JS > cluster.removeInstance('root@<IP_Address>:<Port_No>',{force: true})
JS > cluster.addInstance('root@<IP add>,:<port>')
JS > cluster.addInstance('root@
<IP add>,:<port>')
JS > dba.getCluster ()
JS > dba.getCluster().status()
 

JS >dba.getCluster().checkInstanceState('root@<IP_Address>:<Port_No>')
JS >
dba.getCluster().rejoinInstance('root@<IP_Address>:<Port_No>')


Connect to cluster:
mysql-js>  \c root@<host_name>:<port_no>

Find out node is R/W  OR what R:
mysql-js> dba.getCluster().status()
Note: If you get following message, then it's time to reboot cluster from complete outage
Dba.getCluster: This function is not available through a session to a standalone instance (metadata exists, but GR is not active) (RuntimeError)

Restoring a Cluster from Quorum Loss:
Re-establish quorum using the method cluster.forceQuorumUsingPartitionOf()
JS > cluster.forceQuorumUsingPartitionOf("root@<IP address>:<port>")

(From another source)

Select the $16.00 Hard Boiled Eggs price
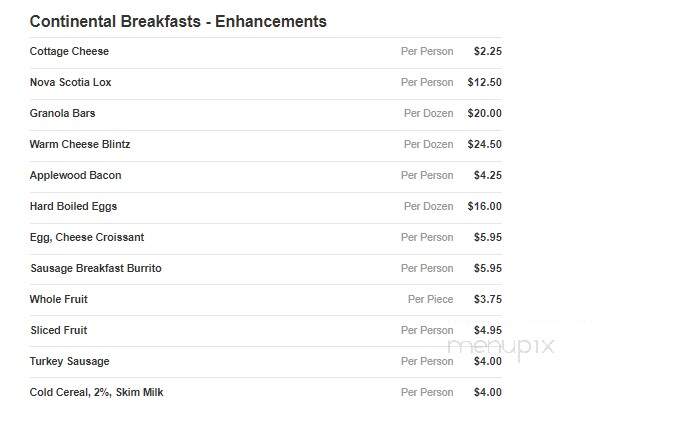 pyautogui.click(x=484, y=206)
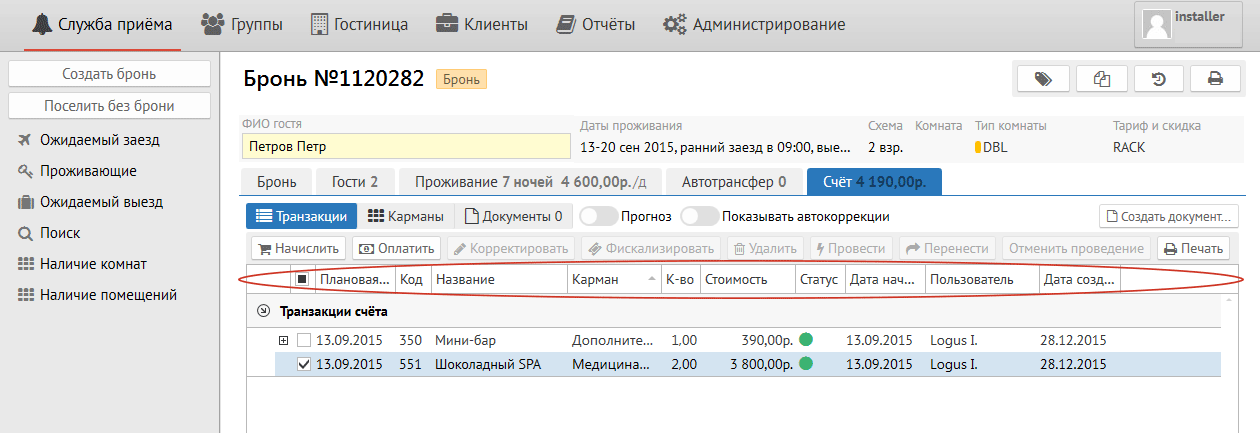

Ref.: https://dev.mysql.com/doc/refman/5.7/en/mysql-innodb-cluster-working-with-cluster.html

Reboot cluster from outages:
MySQL  <node1_ip_address>:<port_no> ssl  JS > dba.rebootClusterFromCompleteOutage('<cluster_name>')
Reconfiguring the cluster '<cluster_name>' from complete outage...
The instance '<node2_ip_address>:<port_no>' was part of the cluster configuration.
Would you like to rejoin it to the cluster? [y/N]: y
The instance '<node3_ip_address>:<port_no>' was part of the cluster configuration.
Would you like to rejoin it to the cluster? [y/N]: y
The cluster was successfully rebooted.
<Cluster:cluster_name>
Reboot cluster from outage:
dba.rebootClusterFromCompleteOutage('cluster_name')
Get cluster status:
 MySQL  <node1_ip_address>:<port_no> ssl  JS > var cluster = dba.getCluster()
 MySQL  <node1_ip_address>:<port_no> ssl  JS > cluster.status()
{
    "clusterName": "<cluster_name>",
    "defaultReplicaSet": {
        "name": "default",
        "primary": "<node1_ip_address>:<port_no>",
        "ssl": "REQUIRED",
        "status": "OK",
        "statusText": "Cluster is ONLINE and can tolerate up to ONE failure.",
        "topology": {
            "<node2_ip_address>:<port_no>": {
                "address": "<node2_ip_address>:<port_no>",
                "mode": "R/O",
                "readReplicas": {},
                "role": "HA",
                "status": "ONLINE"
            },
            "<node1_ip_address>:<port_no>": {
                "address": "<node1_ip_address>:<port_no>",
                "mode": "R/W",
                "readReplicas": {},
                "role": "HA",
                "status": "ONLINE"
            },
            "<node3_ip_address>:<port_no>": {
                "address": "
                ",
                "mode": "R/O",
                "readReplicas": {},
                "role": "HA",
                "status": "ONLINE"
            }
        }
    },
    "groupInformationSourceMember": "mysql://root@<node1_ip_address>:<port_no>"
}
Describe cluster:
 MySQL  <node1_ip_address>:<port_no> ssl  JS > var cluster = dba.getCluster()
 MySQL  <node1_ip_address>:<port_no> ssl  JS > cluster.describe();
{
    "clusterName": "<cluster_name>",
    "defaultReplicaSet": {
        "name": "default",
        "topology": [
            {
                "address": "<node1_ip_address>:<port_no>",
                "label": "<node1_ip_address>:<port_no>",
                "role": "HA"
            },
            {
                "address": "<node3_ip_address>:<port_no>",
                "label": "<node3_ip_address>:<port_no>",
                "role": "HA"
            },
            {
                "address": "<node2_ip_address>:<port_no>",
                "label": "<node2_ip_address>:<port_no>",
                "role": "HA"
            }
        ]
    }
}

Remove cluster:
mysql-js> cluster.removeInstance('root@localhost:<port_no>')
Rescan cluster:
cluster.rescan()
Cluster check instance:
mysql-js> cluster.checkInstanceState('root@<node1_ip_address>:<port_no>')
mysql-js> cluster.checkInstanceState('root@<node3_ip_address>:<port_no>')
mysql-js> cluster.checkInstanceState('root@<node2_ip_address>:<port_no>')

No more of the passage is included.